Prior to picking up your first issue:

How to be a successful contributor

AI use policy and guidelines

Getting started

Finding an issue to work on

When starting to work on your first issue:

Getting help as you work on your first pull request

Learning best practices

When getting ready to submit your first pull request:

Submitting a pull request

After submitting your first pull request:

Going beyond the first issue

Any time you feel lost, come back to this guide. The information you need is
likely somewhere on this page (perhaps in the list of common
questions), or in one of the many references it points to.

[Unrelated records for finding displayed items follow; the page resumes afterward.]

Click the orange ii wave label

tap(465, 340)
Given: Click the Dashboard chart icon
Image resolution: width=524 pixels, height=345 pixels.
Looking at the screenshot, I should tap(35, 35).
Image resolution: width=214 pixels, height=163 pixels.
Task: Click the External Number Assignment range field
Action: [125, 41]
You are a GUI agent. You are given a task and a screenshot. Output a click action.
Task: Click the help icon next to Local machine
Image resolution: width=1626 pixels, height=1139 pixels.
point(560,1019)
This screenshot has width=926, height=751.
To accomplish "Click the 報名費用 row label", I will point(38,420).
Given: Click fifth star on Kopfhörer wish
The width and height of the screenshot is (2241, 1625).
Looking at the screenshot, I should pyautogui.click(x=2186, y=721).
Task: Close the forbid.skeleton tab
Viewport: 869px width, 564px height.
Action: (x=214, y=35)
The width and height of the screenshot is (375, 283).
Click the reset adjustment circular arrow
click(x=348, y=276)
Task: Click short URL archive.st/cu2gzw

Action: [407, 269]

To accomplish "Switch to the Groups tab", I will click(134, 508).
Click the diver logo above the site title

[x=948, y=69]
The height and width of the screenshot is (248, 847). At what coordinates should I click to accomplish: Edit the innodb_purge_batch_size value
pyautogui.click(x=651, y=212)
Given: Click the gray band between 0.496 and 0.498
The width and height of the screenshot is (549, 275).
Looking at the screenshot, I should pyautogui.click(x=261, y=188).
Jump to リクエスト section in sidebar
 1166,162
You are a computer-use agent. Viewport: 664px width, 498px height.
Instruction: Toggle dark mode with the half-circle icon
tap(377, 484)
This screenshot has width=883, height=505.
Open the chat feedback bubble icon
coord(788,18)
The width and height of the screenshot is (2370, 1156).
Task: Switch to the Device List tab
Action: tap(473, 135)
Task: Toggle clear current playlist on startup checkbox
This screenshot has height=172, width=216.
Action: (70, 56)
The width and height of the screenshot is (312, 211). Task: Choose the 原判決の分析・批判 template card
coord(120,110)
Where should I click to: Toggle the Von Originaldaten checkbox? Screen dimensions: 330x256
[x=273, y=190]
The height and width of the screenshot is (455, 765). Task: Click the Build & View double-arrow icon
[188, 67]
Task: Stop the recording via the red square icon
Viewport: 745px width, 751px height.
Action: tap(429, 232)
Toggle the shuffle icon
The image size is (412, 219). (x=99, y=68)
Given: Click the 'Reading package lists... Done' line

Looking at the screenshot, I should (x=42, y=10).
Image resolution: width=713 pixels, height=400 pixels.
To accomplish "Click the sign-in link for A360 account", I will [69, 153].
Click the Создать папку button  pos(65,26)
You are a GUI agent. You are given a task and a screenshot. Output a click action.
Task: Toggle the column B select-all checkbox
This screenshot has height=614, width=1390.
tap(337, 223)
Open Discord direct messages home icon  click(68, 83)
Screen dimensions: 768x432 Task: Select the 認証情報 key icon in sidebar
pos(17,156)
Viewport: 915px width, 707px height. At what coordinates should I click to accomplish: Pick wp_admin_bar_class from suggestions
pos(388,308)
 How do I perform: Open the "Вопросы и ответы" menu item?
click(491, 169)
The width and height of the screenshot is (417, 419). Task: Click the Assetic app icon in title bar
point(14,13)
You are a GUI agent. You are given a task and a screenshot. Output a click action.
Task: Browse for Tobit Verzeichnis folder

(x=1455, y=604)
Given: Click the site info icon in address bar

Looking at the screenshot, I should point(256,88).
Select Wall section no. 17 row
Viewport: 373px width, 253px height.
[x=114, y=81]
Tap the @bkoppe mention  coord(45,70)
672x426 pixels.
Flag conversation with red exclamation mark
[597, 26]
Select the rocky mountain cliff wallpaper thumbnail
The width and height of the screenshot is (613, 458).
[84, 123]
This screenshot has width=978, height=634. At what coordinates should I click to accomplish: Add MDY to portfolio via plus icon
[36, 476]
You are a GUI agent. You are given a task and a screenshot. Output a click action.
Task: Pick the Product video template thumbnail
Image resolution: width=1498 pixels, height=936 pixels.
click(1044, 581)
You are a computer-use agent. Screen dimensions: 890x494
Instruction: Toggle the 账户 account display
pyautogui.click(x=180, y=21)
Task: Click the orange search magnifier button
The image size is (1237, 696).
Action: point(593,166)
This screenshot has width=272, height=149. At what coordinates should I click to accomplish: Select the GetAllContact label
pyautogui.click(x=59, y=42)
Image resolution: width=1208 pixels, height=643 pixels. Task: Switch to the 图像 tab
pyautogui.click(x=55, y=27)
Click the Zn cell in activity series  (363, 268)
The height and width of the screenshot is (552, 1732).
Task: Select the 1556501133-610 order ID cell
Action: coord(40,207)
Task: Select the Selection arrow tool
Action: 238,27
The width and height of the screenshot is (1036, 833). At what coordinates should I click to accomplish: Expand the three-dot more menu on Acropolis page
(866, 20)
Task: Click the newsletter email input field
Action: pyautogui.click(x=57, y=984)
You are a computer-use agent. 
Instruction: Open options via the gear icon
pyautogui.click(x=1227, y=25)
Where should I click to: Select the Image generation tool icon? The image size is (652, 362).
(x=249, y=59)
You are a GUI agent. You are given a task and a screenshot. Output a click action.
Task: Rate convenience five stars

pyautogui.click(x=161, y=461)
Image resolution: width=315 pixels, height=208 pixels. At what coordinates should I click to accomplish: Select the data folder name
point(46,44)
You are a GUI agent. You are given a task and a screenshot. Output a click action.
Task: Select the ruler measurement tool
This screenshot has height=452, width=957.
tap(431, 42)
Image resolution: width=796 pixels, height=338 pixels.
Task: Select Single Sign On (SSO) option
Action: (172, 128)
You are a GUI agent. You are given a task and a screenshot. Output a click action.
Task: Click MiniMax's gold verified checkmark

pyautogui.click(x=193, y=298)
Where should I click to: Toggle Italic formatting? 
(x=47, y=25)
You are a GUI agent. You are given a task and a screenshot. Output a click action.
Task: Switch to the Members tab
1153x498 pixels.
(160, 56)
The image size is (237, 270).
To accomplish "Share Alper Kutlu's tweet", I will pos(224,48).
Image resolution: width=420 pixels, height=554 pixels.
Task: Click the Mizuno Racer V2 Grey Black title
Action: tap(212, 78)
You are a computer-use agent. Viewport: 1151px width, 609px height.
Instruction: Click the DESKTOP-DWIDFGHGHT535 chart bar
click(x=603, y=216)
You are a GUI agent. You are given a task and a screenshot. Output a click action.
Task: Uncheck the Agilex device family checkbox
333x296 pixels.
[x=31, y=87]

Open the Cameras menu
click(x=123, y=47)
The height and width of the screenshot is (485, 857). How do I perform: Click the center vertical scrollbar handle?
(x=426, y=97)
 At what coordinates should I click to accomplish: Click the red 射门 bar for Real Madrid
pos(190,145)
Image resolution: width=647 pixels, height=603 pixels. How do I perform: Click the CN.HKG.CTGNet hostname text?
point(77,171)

If you’ve done all you can with the documentation and are still feeling stuck,
join the Zulip development community
to ask for help! Before you post, be sure to review community
norms and where to
post your
question. The Zulip community is governed by a code of
conduct.

How to be a successful contributor

In our experience, to become an effective Zulip contributor, you should be
excited to:

Learn from documentation. Zulip has over 185,000 words of documentation
for contributors, and we expect you to make
good use of it.

Aim for understanding. To produce work that improves Zulip, you’ll need to
understand the relevant existing code, and figure out a good set of changes to
accomplish what you’re trying to do. Fiddling or vibe coding until things seem
to work, and then asking maintainers to verify code that you don’t understand
yourself, does not help the project.

Take pride in your work. Strive to write the best
commits you can, carefully review your
own work, and take the time to explain it clearly to
project maintainers. Do your very best to overcome any challenges you run in
to before asking for help.

Learn from feedback. Every pull request undergoes a rigorous review
process. We need contributors to carefully apply and respond
to the feedback they receive, and to take advantage of the learning experience
to avoid similar mistakes in future work.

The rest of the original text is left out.